Entertainment

Inside look

Get ready for a very personal look at a community you’ve never seen before on TV — or anywhere else, for that matter.

National Geographic Channel’s “American Colony: Meet the Hutterites,” a 10-episode docu-series premiering this Tuesday (10 p.m.), goes inside King Colony, a 59-person Hutterite community in Montana that’s let cameras into its world for the first time.

But if you’re expecting the insular, suspicious-of-outsiders milieu chronicled in shows about the Amish, Mennonite and Gypsy communities, think again: the Hutterites dress differently, and speak with a German inflection (they’re of German descent and pray in German), but they’re friendly, polite and welcoming to strangers — and they totally embrace modern technology (including cell phones, Facebook and high-tech machinery).

“They’re a walking contradiction,” says “American Colony” executive producer Jeff Collins (whose company, Collins Avenue, produced the series). “The big distinction between them and other groups is that they’re Anabaptists — they don’t believe anyone should be baptized until they’re old enough to know what they’re committing to.

“And they don’t brainwash their community members,” he says. “The Hutterites can leave any time they want and there’s no arranged marriage. In fact, they don’t get married too young … so it’s counter-intuitive to what you might think.”

The community, named after founder Jakob Hutter, traces its roots back to the 16th Century and is settled mostly in Montana and the Dakotas.

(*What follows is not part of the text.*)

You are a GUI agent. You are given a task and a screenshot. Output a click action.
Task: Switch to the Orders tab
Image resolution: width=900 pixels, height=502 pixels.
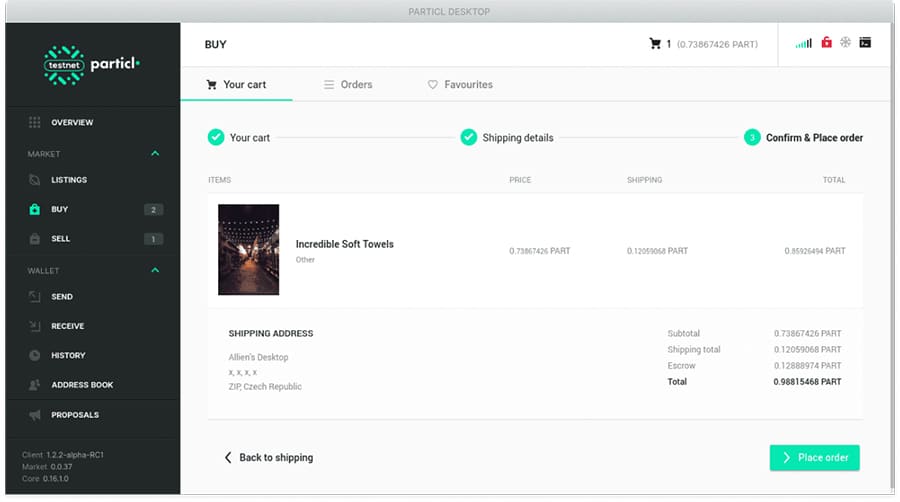click(347, 85)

(The community “elders” live over the border in Canada — which is the furthest most Hutterites have ever traveled.)

But just because they embrace the modern world (or the “English,” in their parlance) doesn’t mean the Hutterites dismiss their heritage. It’s just the opposite; they expect community members to hew closely to Hutterite customs and traditions — evident in the drama that develops over the series’ arc between rebellious, 19-year-old Claudia and her battles with her mother, Bertha.

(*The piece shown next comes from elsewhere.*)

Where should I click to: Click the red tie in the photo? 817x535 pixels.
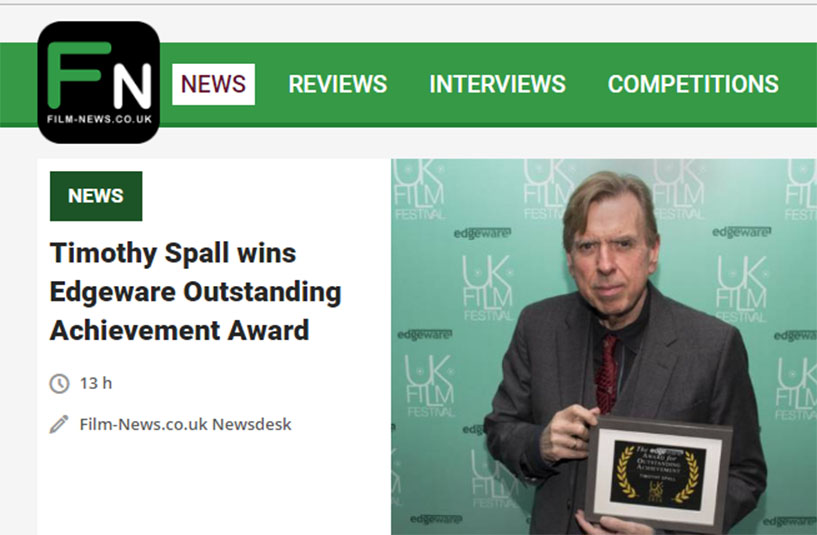(x=606, y=374)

Collins’ crew were able to gain access to the normally closed community through co-executive producer Trever James, who grew up alongside the King Colony (in Great Falls) and whose father hunted with the Hutterite men. “He’s known people in King Colony all his life and traded on that relationship,” Collins says. “Trever told me they drink, have fun, are friendly and aren’t cold toward the ‘English’ like the Amish and Mennonites … that they’re totally non-judgmental.”

Collins says the fact that Nat Geo is airing the series went over big with the Hutterites, since National Geographic magazine featured a cover story on them years ago.

“It was like, ‘This is legit,’ ” he says. “These are the most fascinating, complicated people you’ll ever meet.”